## Information supplied
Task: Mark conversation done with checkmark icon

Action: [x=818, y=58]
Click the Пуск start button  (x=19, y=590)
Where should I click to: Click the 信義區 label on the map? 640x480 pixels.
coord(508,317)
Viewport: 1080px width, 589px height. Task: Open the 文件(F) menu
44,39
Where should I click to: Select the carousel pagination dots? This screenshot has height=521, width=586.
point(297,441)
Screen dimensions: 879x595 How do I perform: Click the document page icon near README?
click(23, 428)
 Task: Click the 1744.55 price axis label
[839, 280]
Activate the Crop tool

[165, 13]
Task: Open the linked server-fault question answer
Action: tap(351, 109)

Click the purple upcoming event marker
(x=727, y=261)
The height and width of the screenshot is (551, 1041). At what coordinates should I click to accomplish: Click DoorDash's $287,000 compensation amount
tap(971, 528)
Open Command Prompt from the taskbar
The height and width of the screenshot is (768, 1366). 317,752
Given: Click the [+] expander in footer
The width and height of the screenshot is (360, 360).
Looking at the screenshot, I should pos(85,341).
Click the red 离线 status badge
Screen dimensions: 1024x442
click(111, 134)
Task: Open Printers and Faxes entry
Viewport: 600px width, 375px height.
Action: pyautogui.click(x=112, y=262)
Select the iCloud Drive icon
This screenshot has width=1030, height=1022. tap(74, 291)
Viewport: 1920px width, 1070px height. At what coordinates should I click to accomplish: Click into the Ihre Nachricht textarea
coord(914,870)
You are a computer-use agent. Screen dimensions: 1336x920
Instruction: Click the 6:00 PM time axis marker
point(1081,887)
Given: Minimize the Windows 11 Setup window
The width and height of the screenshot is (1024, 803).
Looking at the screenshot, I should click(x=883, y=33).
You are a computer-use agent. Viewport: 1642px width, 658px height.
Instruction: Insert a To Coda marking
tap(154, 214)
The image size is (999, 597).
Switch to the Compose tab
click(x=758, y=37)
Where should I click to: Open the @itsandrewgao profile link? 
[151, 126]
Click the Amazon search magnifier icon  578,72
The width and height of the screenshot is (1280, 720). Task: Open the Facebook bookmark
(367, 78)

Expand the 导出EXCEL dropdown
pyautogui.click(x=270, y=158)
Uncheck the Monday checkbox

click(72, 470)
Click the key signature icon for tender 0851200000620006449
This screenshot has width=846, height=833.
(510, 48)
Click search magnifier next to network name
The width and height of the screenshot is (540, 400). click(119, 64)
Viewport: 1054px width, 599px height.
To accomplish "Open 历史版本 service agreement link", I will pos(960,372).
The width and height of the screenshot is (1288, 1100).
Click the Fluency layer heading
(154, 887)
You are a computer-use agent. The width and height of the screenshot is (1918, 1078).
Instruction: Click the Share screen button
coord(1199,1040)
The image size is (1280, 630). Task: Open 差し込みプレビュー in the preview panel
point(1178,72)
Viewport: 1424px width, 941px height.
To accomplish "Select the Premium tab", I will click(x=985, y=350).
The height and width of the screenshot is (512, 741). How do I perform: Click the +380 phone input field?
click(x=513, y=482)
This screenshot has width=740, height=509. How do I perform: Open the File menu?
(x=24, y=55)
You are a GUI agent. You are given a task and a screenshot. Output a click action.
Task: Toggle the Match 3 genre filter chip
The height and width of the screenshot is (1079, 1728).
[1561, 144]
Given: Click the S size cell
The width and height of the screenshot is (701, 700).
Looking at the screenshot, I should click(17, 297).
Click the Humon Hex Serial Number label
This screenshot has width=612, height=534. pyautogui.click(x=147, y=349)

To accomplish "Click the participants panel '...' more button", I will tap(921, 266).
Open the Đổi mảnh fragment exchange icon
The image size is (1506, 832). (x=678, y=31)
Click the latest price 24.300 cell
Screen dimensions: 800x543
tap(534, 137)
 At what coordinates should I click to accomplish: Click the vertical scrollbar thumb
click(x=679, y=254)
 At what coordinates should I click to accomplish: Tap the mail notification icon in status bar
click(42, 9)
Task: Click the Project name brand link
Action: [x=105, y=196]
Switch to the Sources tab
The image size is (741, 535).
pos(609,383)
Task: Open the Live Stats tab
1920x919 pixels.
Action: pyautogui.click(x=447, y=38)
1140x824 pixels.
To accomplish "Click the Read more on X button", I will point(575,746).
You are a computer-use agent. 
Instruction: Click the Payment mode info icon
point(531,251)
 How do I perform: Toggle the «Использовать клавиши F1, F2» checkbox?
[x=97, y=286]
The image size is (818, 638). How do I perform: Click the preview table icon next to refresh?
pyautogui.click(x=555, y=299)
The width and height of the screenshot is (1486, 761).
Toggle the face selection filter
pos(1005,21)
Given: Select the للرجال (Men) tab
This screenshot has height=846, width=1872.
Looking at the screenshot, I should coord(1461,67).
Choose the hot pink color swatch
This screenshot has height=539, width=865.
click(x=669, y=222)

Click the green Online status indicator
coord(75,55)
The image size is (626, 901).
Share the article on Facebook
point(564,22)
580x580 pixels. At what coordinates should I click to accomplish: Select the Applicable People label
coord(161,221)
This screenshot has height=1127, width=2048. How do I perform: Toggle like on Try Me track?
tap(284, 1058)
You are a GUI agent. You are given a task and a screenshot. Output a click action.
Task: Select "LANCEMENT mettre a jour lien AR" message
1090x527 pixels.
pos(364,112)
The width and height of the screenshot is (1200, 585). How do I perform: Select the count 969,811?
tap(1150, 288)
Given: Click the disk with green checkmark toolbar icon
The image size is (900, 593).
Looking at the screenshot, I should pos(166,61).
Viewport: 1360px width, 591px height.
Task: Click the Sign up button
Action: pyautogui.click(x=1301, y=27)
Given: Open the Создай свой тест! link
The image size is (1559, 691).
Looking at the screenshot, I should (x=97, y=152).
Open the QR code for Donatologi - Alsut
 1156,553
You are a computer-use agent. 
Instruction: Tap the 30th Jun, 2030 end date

## Problem description
The whole listing above is to be restated word for word.

## Response to this exercise
Task: Mark conversation done with checkmark icon

Action: [x=818, y=58]
Click the Пуск start button  (x=19, y=590)
Where should I click to: Click the 信義區 label on the map? 640x480 pixels.
coord(508,317)
Viewport: 1080px width, 589px height. Task: Open the 文件(F) menu
44,39
Where should I click to: Select the carousel pagination dots? This screenshot has height=521, width=586.
point(297,441)
Screen dimensions: 879x595 How do I perform: Click the document page icon near README?
click(23, 428)
 Task: Click the 1744.55 price axis label
[839, 280]
Activate the Crop tool

[165, 13]
Task: Open the linked server-fault question answer
Action: tap(351, 109)

Click the purple upcoming event marker
(x=727, y=261)
The height and width of the screenshot is (551, 1041). At what coordinates should I click to accomplish: Click DoorDash's $287,000 compensation amount
tap(971, 528)
Open Command Prompt from the taskbar
The height and width of the screenshot is (768, 1366). 317,752
Given: Click the [+] expander in footer
The width and height of the screenshot is (360, 360).
Looking at the screenshot, I should pos(85,341).
Click the red 离线 status badge
Screen dimensions: 1024x442
click(111, 134)
Task: Open Printers and Faxes entry
Viewport: 600px width, 375px height.
Action: pyautogui.click(x=112, y=262)
Select the iCloud Drive icon
This screenshot has width=1030, height=1022. tap(74, 291)
Viewport: 1920px width, 1070px height. At what coordinates should I click to accomplish: Click into the Ihre Nachricht textarea
coord(914,870)
You are a computer-use agent. Screen dimensions: 1336x920
Instruction: Click the 6:00 PM time axis marker
point(1081,887)
Given: Minimize the Windows 11 Setup window
The width and height of the screenshot is (1024, 803).
Looking at the screenshot, I should click(x=883, y=33).
You are a computer-use agent. Viewport: 1642px width, 658px height.
Instruction: Insert a To Coda marking
tap(154, 214)
The image size is (999, 597).
Switch to the Compose tab
click(x=758, y=37)
Where should I click to: Open the @itsandrewgao profile link? 
[151, 126]
Click the Amazon search magnifier icon  578,72
The width and height of the screenshot is (1280, 720). Task: Open the Facebook bookmark
(367, 78)

Expand the 导出EXCEL dropdown
pyautogui.click(x=270, y=158)
Uncheck the Monday checkbox

click(72, 470)
Click the key signature icon for tender 0851200000620006449
This screenshot has width=846, height=833.
(510, 48)
Click search magnifier next to network name
The width and height of the screenshot is (540, 400). click(119, 64)
Viewport: 1054px width, 599px height.
To accomplish "Open 历史版本 service agreement link", I will pos(960,372).
The width and height of the screenshot is (1288, 1100).
Click the Fluency layer heading
(154, 887)
You are a computer-use agent. The width and height of the screenshot is (1918, 1078).
Instruction: Click the Share screen button
coord(1199,1040)
The image size is (1280, 630). Task: Open 差し込みプレビュー in the preview panel
point(1178,72)
Viewport: 1424px width, 941px height.
To accomplish "Select the Premium tab", I will click(x=985, y=350).
The height and width of the screenshot is (512, 741). How do I perform: Click the +380 phone input field?
click(x=513, y=482)
This screenshot has width=740, height=509. How do I perform: Open the File menu?
(x=24, y=55)
You are a GUI agent. You are given a task and a screenshot. Output a click action.
Task: Toggle the Match 3 genre filter chip
The height and width of the screenshot is (1079, 1728).
[1561, 144]
Given: Click the S size cell
The width and height of the screenshot is (701, 700).
Looking at the screenshot, I should click(17, 297).
Click the Humon Hex Serial Number label
This screenshot has width=612, height=534. pyautogui.click(x=147, y=349)

To accomplish "Click the participants panel '...' more button", I will tap(921, 266).
Open the Đổi mảnh fragment exchange icon
The image size is (1506, 832). (x=678, y=31)
Click the latest price 24.300 cell
Screen dimensions: 800x543
tap(534, 137)
 At what coordinates should I click to accomplish: Click the vertical scrollbar thumb
click(x=679, y=254)
 At what coordinates should I click to accomplish: Tap the mail notification icon in status bar
click(42, 9)
Task: Click the Project name brand link
Action: [x=105, y=196]
Switch to the Sources tab
The image size is (741, 535).
pos(609,383)
Task: Open the Live Stats tab
1920x919 pixels.
Action: pyautogui.click(x=447, y=38)
1140x824 pixels.
To accomplish "Click the Read more on X button", I will point(575,746).
You are a computer-use agent. 
Instruction: Click the Payment mode info icon
point(531,251)
 How do I perform: Toggle the «Использовать клавиши F1, F2» checkbox?
[x=97, y=286]
The image size is (818, 638). How do I perform: Click the preview table icon next to refresh?
pyautogui.click(x=555, y=299)
The width and height of the screenshot is (1486, 761).
Toggle the face selection filter
pos(1005,21)
Given: Select the للرجال (Men) tab
This screenshot has height=846, width=1872.
Looking at the screenshot, I should coord(1461,67).
Choose the hot pink color swatch
This screenshot has height=539, width=865.
click(x=669, y=222)

Click the green Online status indicator
coord(75,55)
The image size is (626, 901).
Share the article on Facebook
point(564,22)
580x580 pixels. At what coordinates should I click to accomplish: Select the Applicable People label
coord(161,221)
This screenshot has height=1127, width=2048. How do I perform: Toggle like on Try Me track?
tap(284, 1058)
You are a GUI agent. You are given a task and a screenshot. Output a click action.
Task: Select "LANCEMENT mettre a jour lien AR" message
1090x527 pixels.
pos(364,112)
The width and height of the screenshot is (1200, 585). How do I perform: Select the count 969,811?
tap(1150, 288)
Given: Click the disk with green checkmark toolbar icon
The image size is (900, 593).
Looking at the screenshot, I should pos(166,61).
Viewport: 1360px width, 591px height.
Task: Click the Sign up button
Action: pyautogui.click(x=1301, y=27)
Given: Open the Создай свой тест! link
The image size is (1559, 691).
Looking at the screenshot, I should (x=97, y=152).
Open the QR code for Donatologi - Alsut
 1156,553
You are a computer-use agent. 
Instruction: Tap the 30th Jun, 2030 end date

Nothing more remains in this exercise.